The Governor and the Virginia legislature are currently in the process of reviewing the Commonwealth’s economic development efforts, seeking to ensure the viability of certain programs dedicated to generating business and bolstering the state’s workforce capabilities. According to a report released on Monday by Virginia’s legislative watchdog agency, two tax credit programs are already on the chopping block for “producing a negligible impact on the economy.”
The Joint Legislative Audit and Reviews Commission found that the Worker Retraining Tax Credit, meant to retrain workers at Virginia businesses, and the Telework Expenses Tax, set to promote telecommuting opportunities, have gone bust and need to be removed from the docket. For every taxpayer dollar spent on the programs, the retraining tax credit returning only 12 cents to the state’s economy, and the telework tax credit returned just four cents.
“If we can do a reallocation of those resources where we’re getting a better return on investment, I don’t understand why we wouldn’t do it,” Republican Senate Majority Leader Tommy Norment (R-Williamburg) said after being presented with the report in Richmond. Norment explained that unless a “compelling humanistic reason” surfaces to reinstate the tax credits again, they are unlikely to survive through next year’s General Assembly session, according to AP.
Currently, Virginia is the only state in the U.S. that offers tax credits to private businesses to help build a telework program. Georgia and Oregon previously had similar programs, but let the credits expire due to their minimal effects.
The Commission revealed that out of the companies that are eligible for telework tax credits, most do not apply for them. Furthermore, there has been no statistical evidence since the program’s inception in 2012 that the credits has increased rates of telecommuting in the state.
Worker retention credits were established in 1997 to assist private companies in keeping workers and to boost apprenticeship programs to decrease unemployment numbers. Seen as a great way to increase business in Virginia, many had high hopes for the program.

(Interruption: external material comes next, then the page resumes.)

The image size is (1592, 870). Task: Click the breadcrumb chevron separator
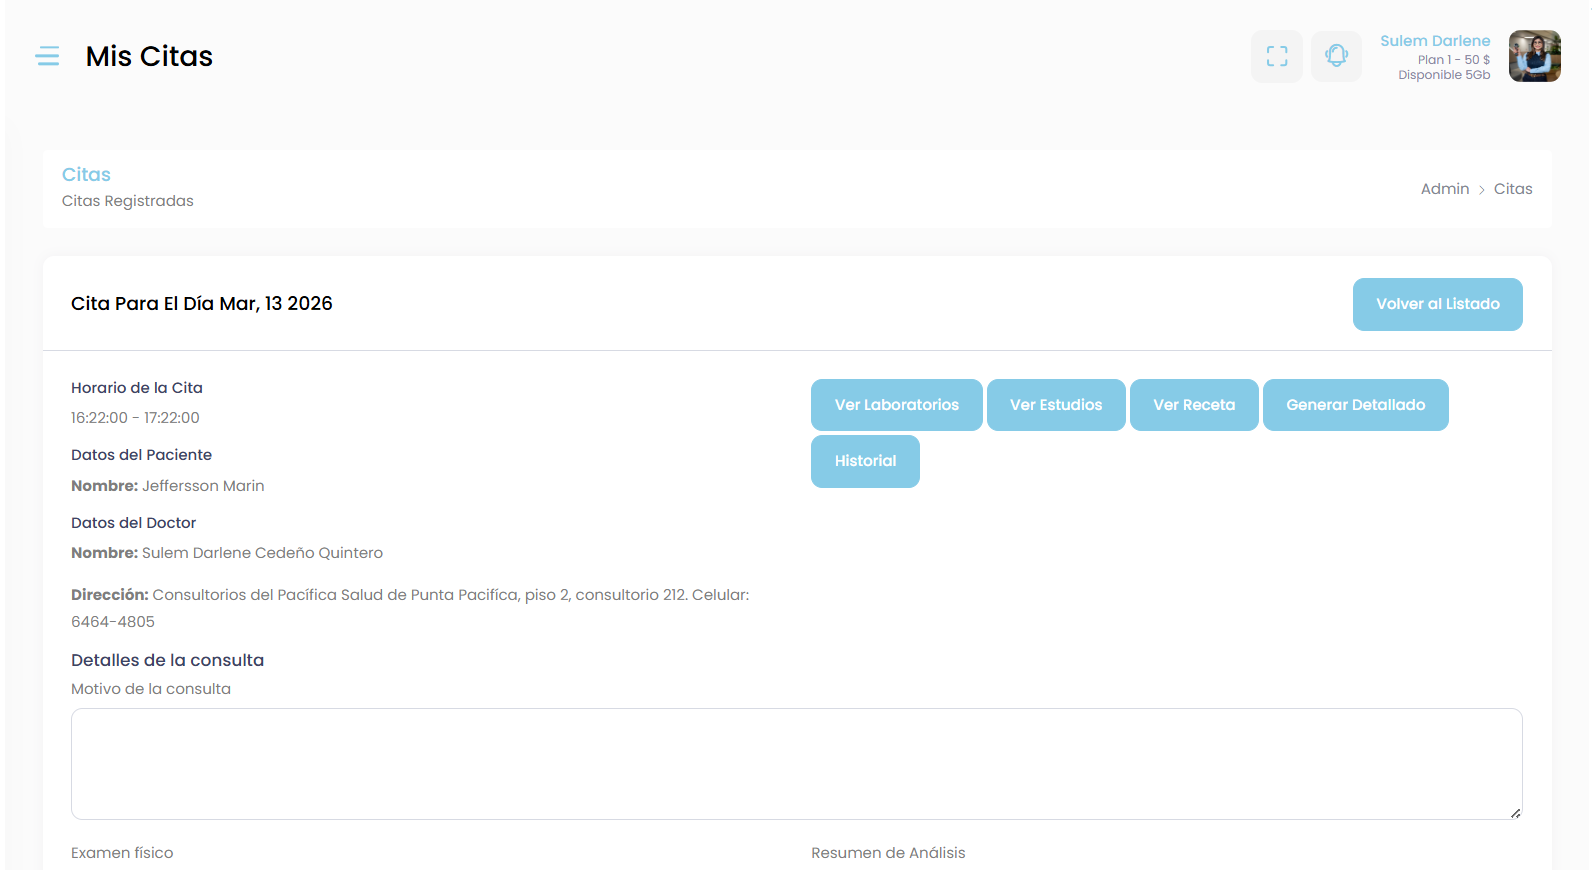click(1481, 190)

However, on average, approximately seven businesses per year claim the tax credit, which requires companies to complete significant amounts of paperwork to obtain a relatively small amount of tax credits per worker retained.
As the program has had only a “minimal” effect on increasing apprenticeships statewide, per the Commission, other economic development efforts like small business loan programs and microfinancing have a much higher economic benefit for the state.
Officials from Virginia’s executive branch are interested in overhauling economic development programs. All state-backed economic incentives are being reviewed by Governor Ralph Northam’s Secretary of Finance Aubrey Layne and will then work in tandem with the General Assembly to rectify the situation surrounding the programs that are losing the Commonwealth much-needed cash.